Post(s) Inspired by this Book:
- 15 Refreshing Love Quotes from I Wrote This For You
- 10 Quotes That Will Help You Believe In Yourself – Even When (Especially When) You’re Feeling Really Low.
Photo by Jon Ellis
Outside the station, she stands with her child on the side of the street, taking pictures of cars.
You think she’s insane. Until, one day, you notice that she’s taking pictures of the license plates of the cars her child gets into.
Because you look. But you do not see.
And she walks out the shop with bags full of cat food. You think she’s some crazy cat lady until you find out, she has no cats.
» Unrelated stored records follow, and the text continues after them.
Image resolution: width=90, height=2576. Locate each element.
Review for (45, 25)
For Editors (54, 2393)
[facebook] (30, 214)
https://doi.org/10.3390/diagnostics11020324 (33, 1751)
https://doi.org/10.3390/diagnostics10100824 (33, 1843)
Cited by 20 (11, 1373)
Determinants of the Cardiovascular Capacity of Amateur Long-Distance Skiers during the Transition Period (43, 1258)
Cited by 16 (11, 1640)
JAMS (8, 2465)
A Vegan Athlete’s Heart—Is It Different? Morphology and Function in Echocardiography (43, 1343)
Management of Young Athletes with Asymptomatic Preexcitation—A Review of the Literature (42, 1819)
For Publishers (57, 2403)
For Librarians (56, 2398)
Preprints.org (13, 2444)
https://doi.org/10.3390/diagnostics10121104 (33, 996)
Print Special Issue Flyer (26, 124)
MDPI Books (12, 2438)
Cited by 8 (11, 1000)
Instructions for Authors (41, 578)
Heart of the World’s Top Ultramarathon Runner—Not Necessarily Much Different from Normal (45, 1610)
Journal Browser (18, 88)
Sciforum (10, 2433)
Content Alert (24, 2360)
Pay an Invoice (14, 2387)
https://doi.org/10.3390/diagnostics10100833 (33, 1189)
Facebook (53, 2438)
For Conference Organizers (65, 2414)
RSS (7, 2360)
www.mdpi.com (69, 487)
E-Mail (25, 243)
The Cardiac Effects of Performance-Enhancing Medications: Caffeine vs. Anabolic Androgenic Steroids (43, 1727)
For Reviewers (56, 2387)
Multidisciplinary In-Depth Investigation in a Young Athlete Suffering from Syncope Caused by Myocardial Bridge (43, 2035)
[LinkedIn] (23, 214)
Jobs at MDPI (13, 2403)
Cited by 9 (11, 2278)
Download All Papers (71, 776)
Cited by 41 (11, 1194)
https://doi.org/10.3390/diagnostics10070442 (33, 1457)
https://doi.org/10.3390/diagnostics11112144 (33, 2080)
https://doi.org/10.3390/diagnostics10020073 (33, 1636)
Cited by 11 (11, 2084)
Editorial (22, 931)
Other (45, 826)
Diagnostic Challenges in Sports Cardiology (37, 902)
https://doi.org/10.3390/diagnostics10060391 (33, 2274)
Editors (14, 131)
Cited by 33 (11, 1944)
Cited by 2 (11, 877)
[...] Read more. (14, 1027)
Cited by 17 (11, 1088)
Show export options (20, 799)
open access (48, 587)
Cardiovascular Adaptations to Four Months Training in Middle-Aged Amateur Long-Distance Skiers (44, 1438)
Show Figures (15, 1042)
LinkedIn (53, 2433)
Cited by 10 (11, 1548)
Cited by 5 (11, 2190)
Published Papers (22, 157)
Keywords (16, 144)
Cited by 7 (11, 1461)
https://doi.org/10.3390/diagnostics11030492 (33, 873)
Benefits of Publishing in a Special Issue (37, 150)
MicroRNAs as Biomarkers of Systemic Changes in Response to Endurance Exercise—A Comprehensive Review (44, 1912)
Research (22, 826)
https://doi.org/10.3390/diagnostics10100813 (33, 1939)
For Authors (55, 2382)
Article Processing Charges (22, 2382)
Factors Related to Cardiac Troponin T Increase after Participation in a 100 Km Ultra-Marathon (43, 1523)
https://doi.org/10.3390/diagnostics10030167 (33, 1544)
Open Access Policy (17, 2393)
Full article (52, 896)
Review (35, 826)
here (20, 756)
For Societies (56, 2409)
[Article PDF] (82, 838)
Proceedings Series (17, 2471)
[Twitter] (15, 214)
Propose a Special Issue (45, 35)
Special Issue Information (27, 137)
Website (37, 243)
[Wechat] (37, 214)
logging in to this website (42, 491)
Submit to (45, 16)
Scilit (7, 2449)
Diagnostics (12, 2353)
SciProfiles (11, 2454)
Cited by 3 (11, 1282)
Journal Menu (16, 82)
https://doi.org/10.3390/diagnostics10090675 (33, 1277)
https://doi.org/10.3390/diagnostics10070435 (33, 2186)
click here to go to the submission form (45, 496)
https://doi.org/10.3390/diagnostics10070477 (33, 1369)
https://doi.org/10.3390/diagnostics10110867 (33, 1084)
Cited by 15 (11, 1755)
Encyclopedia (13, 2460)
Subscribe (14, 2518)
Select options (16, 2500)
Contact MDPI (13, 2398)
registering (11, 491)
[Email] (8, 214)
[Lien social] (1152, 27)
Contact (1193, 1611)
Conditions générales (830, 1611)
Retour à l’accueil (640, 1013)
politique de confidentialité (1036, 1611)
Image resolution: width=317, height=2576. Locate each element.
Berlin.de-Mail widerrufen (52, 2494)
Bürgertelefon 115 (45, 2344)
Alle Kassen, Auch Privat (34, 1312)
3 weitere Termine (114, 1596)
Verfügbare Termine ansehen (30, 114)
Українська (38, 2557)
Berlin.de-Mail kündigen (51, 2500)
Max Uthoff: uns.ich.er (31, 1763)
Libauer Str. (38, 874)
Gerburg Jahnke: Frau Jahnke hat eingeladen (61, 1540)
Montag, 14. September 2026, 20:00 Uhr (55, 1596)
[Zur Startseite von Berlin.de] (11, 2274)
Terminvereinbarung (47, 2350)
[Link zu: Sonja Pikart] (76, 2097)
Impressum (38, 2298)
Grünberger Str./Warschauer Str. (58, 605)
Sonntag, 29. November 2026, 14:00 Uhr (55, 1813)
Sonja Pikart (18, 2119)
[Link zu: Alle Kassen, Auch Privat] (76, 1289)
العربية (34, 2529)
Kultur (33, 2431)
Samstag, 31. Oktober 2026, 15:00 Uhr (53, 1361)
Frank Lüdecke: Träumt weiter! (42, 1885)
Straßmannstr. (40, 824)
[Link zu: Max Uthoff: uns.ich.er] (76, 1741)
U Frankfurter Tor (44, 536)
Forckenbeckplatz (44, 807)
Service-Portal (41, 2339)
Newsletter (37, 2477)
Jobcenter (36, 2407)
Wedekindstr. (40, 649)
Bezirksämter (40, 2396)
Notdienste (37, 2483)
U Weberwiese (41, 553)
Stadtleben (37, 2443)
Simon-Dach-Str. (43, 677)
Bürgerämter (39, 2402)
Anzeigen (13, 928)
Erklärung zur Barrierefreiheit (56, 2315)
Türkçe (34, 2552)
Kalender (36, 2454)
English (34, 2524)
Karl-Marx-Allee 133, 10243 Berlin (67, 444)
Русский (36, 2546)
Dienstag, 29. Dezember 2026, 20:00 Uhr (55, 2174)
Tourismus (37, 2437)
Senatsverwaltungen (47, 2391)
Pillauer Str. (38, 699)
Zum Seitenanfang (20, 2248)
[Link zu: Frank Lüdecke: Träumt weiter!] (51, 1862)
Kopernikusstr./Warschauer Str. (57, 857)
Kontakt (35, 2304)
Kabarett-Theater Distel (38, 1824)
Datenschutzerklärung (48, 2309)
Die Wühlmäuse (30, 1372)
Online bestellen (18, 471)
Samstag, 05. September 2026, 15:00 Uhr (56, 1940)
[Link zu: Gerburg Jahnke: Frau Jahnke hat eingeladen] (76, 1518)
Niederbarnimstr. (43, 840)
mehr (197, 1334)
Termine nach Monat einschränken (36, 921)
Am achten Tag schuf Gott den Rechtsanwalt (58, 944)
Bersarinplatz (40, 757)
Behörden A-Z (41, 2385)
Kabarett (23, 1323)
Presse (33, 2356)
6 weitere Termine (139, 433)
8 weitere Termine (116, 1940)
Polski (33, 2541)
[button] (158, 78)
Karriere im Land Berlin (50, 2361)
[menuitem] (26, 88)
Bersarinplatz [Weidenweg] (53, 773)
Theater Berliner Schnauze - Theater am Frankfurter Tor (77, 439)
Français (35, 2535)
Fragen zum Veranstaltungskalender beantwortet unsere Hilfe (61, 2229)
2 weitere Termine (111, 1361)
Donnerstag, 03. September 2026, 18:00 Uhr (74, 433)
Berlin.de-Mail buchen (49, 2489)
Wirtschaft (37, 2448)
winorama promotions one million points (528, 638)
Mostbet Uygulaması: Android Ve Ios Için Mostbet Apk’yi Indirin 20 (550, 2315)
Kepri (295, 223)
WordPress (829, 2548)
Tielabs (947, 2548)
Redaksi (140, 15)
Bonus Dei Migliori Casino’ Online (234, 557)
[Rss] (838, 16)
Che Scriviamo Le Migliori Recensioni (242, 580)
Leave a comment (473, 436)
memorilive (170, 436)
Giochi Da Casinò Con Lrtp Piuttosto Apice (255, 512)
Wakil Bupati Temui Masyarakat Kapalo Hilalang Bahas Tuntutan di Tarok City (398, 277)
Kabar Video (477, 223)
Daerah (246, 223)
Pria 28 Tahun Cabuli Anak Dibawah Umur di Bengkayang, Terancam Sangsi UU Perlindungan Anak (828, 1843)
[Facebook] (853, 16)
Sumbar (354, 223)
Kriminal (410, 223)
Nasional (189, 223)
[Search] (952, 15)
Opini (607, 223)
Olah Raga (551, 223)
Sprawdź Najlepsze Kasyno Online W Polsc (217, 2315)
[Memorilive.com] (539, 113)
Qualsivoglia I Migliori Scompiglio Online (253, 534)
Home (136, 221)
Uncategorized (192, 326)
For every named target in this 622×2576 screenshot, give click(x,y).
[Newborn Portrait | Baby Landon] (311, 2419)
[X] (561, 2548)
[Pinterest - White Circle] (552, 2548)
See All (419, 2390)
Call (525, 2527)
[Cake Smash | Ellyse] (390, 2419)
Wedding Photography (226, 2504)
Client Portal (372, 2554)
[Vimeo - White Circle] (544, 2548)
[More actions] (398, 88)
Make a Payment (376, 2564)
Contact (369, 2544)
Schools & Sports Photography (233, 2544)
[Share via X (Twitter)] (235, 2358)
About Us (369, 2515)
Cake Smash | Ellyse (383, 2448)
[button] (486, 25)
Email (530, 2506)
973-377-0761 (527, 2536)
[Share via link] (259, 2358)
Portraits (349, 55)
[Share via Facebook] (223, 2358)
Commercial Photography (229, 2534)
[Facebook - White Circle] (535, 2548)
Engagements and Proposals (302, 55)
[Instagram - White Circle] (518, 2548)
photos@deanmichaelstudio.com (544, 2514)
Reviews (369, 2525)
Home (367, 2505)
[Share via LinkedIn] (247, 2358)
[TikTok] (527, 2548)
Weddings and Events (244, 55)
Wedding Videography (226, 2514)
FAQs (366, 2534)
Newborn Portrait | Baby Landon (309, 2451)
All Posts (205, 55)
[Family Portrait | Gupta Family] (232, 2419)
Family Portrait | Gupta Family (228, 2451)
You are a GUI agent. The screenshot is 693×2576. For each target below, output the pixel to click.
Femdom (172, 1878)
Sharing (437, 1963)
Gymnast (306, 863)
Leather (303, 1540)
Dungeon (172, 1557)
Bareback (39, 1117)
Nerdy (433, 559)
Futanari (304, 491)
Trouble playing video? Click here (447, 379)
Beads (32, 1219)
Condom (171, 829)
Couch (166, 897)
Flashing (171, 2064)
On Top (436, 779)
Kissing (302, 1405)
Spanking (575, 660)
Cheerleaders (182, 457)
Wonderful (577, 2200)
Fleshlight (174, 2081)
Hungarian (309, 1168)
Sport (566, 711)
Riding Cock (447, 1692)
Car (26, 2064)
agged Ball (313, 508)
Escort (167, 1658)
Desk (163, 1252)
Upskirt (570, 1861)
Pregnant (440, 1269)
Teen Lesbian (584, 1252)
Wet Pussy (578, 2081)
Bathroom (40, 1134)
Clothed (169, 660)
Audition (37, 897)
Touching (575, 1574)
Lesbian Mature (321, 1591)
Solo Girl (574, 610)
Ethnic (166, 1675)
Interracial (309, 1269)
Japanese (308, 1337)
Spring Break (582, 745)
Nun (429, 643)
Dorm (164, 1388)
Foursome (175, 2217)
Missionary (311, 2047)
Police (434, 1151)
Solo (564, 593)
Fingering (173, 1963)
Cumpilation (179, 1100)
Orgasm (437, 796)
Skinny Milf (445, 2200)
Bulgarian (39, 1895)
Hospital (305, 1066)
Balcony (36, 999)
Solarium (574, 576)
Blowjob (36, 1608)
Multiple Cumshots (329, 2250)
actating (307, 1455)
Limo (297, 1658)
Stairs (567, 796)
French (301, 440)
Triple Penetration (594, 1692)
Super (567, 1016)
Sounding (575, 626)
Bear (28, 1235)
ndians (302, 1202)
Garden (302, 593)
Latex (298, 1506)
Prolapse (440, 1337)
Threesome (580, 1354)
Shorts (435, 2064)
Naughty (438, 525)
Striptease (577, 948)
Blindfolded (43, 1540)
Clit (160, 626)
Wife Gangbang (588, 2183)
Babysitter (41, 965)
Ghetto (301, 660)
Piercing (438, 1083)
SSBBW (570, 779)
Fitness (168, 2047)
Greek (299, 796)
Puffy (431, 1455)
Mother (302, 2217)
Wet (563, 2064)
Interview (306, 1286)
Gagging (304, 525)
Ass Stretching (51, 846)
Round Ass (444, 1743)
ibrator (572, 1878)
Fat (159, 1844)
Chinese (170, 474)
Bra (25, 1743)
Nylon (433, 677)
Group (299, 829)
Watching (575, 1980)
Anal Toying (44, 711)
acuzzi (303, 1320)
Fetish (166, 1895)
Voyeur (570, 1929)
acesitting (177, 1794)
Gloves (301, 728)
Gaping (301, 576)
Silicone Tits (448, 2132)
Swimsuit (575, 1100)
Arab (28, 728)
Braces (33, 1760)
Because you eat. But you do not taste.
It’s been a while since their last album but he assures you, he’s doing just fine these days, white flecks in his nostrils. Then he asks you if he can spend the night on your couch, even though it stinks.
Because you sniff. But you do not smell.
And they say “Just OK” when you ask them how school was. Then you wonder what they’re hiding until you find their diary and the last entry reads “I wish you’d give me some privacy.”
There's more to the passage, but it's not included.